Once the Postfix mail server is installed and configured, you should test and test again to make sure that everything is working correctly. The first step in doing this is to use a local mail user agent, such as pine (text-based, freeware), mutt (text-based, GNU GPL), or mailx (simple command-line MUA for UNIX systems), to send e-mail to yourself. If this works, great; you can move on to sending e-mail to a remote site, while keeping an eye on the output of the mailq command to see when the message gets sent. The final step is to make sure you can send e-mail to the server from outside networks (that is, from the Internet). If you can receive e-mail from the outside world, your work is done.

Mail Logs

On Fedora, RHEL, and CentOS systems, by default, mail logs go to /var/log/maillog, as defined by the rsyslogd configuration file. If you need to change this, you can modify the rsyslogd configuration file, /etc/rsyslog.conf, by editing the following line:

Most sites run their mail logs this way, so if you are having problems, you can search through the /var/log/maillog file for any relevant messages.

Debian-based systems, such as Ubuntu, store the mail-related logs in the /var/log/mail.log file.

openSUSE and SUSE Linux Enterprise (SLE) store their mail-related logs in the files /var/log/mail, /var/log/mail.err, /var/log/mail.info, and /var/log/mail.warn.

If Mail Still Won’t Work

If mail still won’t work, don’t worry. SMTP isn’t always easy to set up the first time. If you still have problems, walk logically through all of the steps and look for errors. The first step is to look at your log messages, which might show that other mail servers are not responding. If everything seems fine there, check your Domain Name System (DNS) settings. Can the mail server perform name lookups? Can it perform Mail Exchanger (MX) lookups? Can other people perform name lookups for your mail server? It is also possible that e-mails are actually being delivered but are being marked as junk or spam at the recipient end. If possible, ask the receiver to check the junk or spam mail folder at their end.

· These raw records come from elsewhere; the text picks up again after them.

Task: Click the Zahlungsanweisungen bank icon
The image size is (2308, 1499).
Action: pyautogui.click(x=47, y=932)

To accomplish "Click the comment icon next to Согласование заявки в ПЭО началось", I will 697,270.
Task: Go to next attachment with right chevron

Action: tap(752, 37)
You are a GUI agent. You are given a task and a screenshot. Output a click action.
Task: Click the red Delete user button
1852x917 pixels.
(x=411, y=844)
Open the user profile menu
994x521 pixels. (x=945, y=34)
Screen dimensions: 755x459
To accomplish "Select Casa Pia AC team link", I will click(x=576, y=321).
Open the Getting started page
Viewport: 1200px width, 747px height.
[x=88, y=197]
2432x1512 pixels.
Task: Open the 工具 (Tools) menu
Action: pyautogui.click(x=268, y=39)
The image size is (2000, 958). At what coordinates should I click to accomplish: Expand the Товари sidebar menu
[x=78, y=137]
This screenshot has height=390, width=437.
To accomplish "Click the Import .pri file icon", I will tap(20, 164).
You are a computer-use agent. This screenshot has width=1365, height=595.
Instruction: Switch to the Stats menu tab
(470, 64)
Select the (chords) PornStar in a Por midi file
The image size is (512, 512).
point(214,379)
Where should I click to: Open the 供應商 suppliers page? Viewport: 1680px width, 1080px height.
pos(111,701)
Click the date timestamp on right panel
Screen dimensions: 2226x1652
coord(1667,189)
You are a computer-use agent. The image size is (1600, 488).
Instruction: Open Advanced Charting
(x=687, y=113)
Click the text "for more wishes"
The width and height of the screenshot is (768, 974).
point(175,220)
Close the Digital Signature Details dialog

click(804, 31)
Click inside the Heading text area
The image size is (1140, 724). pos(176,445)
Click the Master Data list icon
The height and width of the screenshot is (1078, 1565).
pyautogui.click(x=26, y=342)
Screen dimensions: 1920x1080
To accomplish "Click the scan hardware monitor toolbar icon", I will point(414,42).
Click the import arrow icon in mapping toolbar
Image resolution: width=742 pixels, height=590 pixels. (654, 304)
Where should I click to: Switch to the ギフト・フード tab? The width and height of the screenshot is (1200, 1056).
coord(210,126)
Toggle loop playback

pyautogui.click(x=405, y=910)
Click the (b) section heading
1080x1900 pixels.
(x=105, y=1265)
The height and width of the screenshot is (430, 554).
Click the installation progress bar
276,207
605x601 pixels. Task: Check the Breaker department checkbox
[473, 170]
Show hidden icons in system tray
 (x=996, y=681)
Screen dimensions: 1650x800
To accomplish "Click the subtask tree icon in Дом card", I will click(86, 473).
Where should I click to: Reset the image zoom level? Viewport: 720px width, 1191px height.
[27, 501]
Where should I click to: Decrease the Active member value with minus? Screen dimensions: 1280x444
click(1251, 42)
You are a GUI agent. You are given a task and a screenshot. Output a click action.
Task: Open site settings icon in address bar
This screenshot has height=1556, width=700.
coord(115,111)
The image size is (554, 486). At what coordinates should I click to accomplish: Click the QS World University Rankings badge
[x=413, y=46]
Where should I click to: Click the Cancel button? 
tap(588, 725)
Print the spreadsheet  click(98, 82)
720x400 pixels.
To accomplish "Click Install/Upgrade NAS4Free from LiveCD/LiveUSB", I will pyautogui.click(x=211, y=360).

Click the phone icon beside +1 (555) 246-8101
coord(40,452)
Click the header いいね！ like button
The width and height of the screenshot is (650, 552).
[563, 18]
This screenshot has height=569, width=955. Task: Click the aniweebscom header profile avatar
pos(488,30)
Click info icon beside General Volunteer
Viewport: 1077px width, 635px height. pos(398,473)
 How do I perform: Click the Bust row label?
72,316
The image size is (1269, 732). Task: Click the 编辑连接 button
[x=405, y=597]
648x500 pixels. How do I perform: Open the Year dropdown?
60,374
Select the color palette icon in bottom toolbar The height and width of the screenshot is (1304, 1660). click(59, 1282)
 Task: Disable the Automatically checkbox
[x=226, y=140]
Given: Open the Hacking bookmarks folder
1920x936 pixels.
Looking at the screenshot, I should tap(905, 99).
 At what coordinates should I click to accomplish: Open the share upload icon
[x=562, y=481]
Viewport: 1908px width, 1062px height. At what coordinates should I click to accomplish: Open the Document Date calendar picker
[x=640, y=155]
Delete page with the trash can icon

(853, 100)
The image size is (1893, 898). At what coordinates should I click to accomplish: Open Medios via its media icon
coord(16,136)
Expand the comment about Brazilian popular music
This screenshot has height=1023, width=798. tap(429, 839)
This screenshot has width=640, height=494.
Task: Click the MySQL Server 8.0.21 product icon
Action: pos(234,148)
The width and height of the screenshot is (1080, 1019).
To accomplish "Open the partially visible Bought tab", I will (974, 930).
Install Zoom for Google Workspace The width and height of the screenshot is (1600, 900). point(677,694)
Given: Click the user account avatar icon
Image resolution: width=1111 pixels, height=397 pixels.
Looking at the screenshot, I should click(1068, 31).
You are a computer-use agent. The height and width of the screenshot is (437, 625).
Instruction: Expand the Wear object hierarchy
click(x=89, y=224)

Proper troubleshooting techniques are indispensable for good system administration. A good resource for troubleshooting is to look at what others have done to fix similar problems. Check the Postfix web site at www.postfix.org, or search online, for the problems or symptoms of what you might be seeing.

Summary

In this chapter, you learned the basics of how SMTP works. You also installed Postfix and learned how to configure a basic Postfix mail server. With this information, you have enough knowledge to set up and run a minimal production mail server.

If you’re looking for additional information on Postfix, start with the online documentation at www.postfix.org. The documentation is well written and easy to follow. It offers a wealth of information on how Postfix can be extended to perform a number of additional functions that are outside the scope of this chapter. Another excellent reference on the Postfix system is The Book of Postfix: State-of-the-Art Message Transport, by Ralf Hildebrandt and Patrick Koetter (No Starch Press, 2005). This book covers the Postfix system in excellent detail.

As with any other service, don’t forget to keep up with the latest news on Postfix. Security updates do come out from time to time, and it is important that you update your mail server to reflect these changes.